THE TASK:
Here is the task for the records below: repeat exactly the lines from the one with "Uncheck the TOK checkbox" to the one with "This screenshot has width=1001, height=765.", both included, and nothing else.

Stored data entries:

*** Begin section ***

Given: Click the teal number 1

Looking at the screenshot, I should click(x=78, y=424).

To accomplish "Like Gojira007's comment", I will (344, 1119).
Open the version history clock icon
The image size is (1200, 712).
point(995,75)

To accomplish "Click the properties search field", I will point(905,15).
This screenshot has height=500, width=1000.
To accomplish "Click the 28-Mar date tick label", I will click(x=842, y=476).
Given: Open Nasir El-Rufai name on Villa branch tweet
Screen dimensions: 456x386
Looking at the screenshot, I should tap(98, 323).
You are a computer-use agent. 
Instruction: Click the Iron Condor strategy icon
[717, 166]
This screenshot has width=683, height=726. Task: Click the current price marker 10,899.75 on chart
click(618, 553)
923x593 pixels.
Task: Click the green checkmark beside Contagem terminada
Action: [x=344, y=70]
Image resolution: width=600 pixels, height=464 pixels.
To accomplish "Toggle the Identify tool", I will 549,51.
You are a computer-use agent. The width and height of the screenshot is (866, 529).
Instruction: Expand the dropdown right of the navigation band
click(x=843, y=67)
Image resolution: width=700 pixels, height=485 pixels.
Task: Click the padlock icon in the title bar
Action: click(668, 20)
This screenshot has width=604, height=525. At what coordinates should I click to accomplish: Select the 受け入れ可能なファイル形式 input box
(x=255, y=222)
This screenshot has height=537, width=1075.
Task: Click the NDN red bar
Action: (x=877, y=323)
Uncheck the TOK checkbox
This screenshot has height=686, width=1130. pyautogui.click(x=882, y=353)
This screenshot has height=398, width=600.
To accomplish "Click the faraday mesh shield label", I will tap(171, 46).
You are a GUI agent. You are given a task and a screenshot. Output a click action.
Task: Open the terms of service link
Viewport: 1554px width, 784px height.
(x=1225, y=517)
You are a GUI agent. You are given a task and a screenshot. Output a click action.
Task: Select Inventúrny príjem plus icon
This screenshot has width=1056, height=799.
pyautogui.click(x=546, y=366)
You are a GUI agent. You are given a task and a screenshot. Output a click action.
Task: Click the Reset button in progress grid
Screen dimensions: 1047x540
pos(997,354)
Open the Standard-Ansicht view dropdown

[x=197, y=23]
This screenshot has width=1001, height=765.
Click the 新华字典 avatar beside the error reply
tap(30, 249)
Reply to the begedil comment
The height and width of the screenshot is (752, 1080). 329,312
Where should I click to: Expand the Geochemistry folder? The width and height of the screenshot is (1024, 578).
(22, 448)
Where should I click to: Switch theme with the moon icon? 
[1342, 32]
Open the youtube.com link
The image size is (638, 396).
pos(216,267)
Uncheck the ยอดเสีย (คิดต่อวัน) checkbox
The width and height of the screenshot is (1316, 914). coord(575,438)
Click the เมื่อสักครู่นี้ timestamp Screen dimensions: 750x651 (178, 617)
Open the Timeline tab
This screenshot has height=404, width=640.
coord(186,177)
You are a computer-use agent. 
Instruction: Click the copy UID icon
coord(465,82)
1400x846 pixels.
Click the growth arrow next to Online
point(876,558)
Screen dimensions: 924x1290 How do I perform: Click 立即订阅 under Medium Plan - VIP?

*** End section ***

SOLUTION TO THIS EXERCISE:
Uncheck the TOK checkbox
This screenshot has height=686, width=1130. pyautogui.click(x=882, y=353)
This screenshot has height=398, width=600.
To accomplish "Click the faraday mesh shield label", I will tap(171, 46).
You are a GUI agent. You are given a task and a screenshot. Output a click action.
Task: Open the terms of service link
Viewport: 1554px width, 784px height.
(x=1225, y=517)
You are a GUI agent. You are given a task and a screenshot. Output a click action.
Task: Select Inventúrny príjem plus icon
This screenshot has width=1056, height=799.
pyautogui.click(x=546, y=366)
You are a GUI agent. You are given a task and a screenshot. Output a click action.
Task: Click the Reset button in progress grid
Screen dimensions: 1047x540
pos(997,354)
Open the Standard-Ansicht view dropdown

[x=197, y=23]
This screenshot has width=1001, height=765.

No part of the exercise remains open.